Je me tiens debout sur le pont supérieur. Mes yeux ne se lassent pas de cette majesté, de ces couleurs, de cette harmonie, de cet accueil. Oubliés, le brouillard et la tempête qu’un peu de neige souillée et frileuse rappelle sur un coin de pont où on l’a poussée, comme un déchet. Le soleil baigne tout le pays, pénètre jusqu’aux reliefs qu’il efface, ne laisse que quelques ombres à peine tracées, nettoie la mer, la peint de mille couleurs mouvantes, éclaire l’horizon d’un blanc presque livide, et met sur toutes ces choses qu’il révèle une inexprimable joie. Ma figure, parmi tant de visages britanniques, froidement sensibles, ne bronche pas. Mais je hurle intérieurement, d’aise et de satisfaction. Et je descends l’écrire mal, ne fût-ce que pour garder le souvenir d’un incomparable éblouissement.

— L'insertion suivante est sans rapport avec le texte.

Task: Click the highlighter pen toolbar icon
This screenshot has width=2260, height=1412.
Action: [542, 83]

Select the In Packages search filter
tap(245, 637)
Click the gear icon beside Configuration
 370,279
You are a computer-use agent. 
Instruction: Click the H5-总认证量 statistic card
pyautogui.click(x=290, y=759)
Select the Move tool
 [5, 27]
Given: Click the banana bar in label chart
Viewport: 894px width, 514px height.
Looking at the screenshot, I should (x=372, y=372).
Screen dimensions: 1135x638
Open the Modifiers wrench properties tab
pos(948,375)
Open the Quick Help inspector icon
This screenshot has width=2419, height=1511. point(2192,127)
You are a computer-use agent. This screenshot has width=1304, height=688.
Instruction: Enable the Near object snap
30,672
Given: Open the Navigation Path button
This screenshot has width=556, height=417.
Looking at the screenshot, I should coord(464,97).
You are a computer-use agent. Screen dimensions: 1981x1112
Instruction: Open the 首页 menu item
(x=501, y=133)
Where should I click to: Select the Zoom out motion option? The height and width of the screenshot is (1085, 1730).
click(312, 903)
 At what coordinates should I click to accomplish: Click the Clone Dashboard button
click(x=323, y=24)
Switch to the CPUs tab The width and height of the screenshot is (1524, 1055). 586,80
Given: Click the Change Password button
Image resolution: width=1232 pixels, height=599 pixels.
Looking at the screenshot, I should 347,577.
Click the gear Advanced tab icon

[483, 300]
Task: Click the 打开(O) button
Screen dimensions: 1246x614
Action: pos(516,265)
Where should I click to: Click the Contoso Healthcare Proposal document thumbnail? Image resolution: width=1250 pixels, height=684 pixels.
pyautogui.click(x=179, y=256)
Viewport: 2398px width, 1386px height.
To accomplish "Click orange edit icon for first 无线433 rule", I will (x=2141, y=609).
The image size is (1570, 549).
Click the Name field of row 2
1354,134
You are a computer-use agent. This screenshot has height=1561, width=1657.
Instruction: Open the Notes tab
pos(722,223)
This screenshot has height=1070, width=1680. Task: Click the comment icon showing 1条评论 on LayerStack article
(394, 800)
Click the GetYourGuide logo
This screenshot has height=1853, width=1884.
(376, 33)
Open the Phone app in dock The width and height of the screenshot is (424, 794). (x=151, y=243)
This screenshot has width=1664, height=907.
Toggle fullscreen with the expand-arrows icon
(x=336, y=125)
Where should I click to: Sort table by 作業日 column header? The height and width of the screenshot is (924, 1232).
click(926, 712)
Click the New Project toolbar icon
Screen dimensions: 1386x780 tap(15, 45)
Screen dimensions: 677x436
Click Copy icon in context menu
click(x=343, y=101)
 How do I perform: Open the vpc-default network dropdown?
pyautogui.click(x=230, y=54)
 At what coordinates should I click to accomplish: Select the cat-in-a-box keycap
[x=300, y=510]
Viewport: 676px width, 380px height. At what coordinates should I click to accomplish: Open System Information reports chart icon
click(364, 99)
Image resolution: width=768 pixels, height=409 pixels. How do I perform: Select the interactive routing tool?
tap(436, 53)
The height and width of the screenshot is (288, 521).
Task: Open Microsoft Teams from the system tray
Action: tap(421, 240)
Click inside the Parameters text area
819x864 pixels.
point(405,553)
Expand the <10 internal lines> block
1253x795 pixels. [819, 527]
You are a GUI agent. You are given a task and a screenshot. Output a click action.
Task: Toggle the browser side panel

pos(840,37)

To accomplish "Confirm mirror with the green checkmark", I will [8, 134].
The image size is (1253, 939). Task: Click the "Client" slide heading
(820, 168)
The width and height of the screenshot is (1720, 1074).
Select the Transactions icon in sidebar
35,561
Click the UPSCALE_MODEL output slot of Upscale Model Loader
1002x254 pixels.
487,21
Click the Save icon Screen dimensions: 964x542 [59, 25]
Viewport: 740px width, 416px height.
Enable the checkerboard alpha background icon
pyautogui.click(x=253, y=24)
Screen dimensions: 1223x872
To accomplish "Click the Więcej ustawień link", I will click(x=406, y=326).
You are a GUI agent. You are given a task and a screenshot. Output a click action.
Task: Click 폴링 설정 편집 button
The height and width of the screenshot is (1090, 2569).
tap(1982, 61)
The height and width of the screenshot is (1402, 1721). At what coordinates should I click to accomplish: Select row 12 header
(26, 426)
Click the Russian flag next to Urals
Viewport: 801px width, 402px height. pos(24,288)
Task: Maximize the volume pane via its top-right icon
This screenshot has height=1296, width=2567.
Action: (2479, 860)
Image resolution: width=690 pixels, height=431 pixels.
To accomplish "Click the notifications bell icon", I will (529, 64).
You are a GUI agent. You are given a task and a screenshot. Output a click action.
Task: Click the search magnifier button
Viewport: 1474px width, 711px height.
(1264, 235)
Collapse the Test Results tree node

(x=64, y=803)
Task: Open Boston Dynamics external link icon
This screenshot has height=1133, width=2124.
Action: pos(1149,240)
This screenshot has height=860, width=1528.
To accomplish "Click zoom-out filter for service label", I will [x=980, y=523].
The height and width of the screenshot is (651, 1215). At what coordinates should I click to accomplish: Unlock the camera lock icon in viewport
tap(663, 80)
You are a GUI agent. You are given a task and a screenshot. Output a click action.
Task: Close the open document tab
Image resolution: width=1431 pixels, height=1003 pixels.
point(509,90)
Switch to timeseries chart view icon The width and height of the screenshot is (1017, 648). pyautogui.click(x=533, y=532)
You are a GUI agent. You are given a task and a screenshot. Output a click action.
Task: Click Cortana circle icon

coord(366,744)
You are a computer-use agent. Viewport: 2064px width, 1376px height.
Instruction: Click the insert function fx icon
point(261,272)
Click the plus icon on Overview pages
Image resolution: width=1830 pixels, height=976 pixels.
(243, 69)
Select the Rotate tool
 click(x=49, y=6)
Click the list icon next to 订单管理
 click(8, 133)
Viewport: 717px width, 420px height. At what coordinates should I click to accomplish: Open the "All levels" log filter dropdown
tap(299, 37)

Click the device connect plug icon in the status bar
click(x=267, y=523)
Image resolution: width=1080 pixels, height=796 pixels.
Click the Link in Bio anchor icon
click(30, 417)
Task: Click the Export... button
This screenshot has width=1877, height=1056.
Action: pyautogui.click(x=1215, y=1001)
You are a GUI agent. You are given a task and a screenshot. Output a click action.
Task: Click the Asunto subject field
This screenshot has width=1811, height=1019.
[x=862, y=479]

Sur le Saguenay, un coucher de soleil. Les montagnes sont pourpres sur le fleuve pâle : elles s’incrustent lentement dans le ciel jusqu’à se confondre avec la nuit.

À Québec, nos yeux encore européens reconnaissent tout de suite une parenté. Formons des vœux pour que le conseil municipal et le gouvernement de la province la protègent et la gardent.

La campagne est amortie par un reste d’hiver. Mais pourquoi tant de maisons grises et tant d’ormes ? Et puis, au Canada français, pourquoi chacun possède-t-il sa clôture, son poteau de télégraphe et son escalier extérieur ?

Le port de Montréal nous étonne. Quel progrès ! J’ai l’impression qu’il grandit devant nous, au moment même où nous passons. Cette vitalité à laquelle j’ai ramené toutes mes démonstrations pendant mon séjour en Europe, qui m’a servi d’argument contre toutes nos défaillances, est pour moi une confirmation.

Nous nommons intérieurement les édifices que dresse la ville familière. Je soupçonne le Cercle universitaire, d’où je suis parti il y a quatre mois et où je reviendrai porter le faible écho d’un ravissant voyage.